- Origin: Pensacola, Florida, U.S.
- Genres: Hip hop
- Years active: 2004 – Present
- Label: Body Head Bangers Music
- Members: Roy Jones Jr. Choppa SM Bullett Snappa Ms.Kandi Bone Crusher
- Past members: Magic (deceased)

= Body Head Bangerz =

American hip hop group

Body Head Bangerz is a hip hop group based in Pensacola, Florida and formed by former heavyweight boxing champion Roy Jones Jr. Originally consisting of Jones, Magic, Choppa, Snappa, and Bone Crusher the current roster includes Jones, SM Bullet and Ms.Kandi.
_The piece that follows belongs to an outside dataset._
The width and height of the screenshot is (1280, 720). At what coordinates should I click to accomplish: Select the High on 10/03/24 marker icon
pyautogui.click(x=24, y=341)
The group's 2004 debut album, Body Head Bangerz: Volume One, was released under Jones' Body Head Entertainment imprint and featured cameos by YoungBloodZ, Juvenile, Lil' Flip, Bun B and Petey Pablo.

On March 1, 2013, Magic and his wife were killed in a traffic collision in Mississippi, with his daughter the lone survivor.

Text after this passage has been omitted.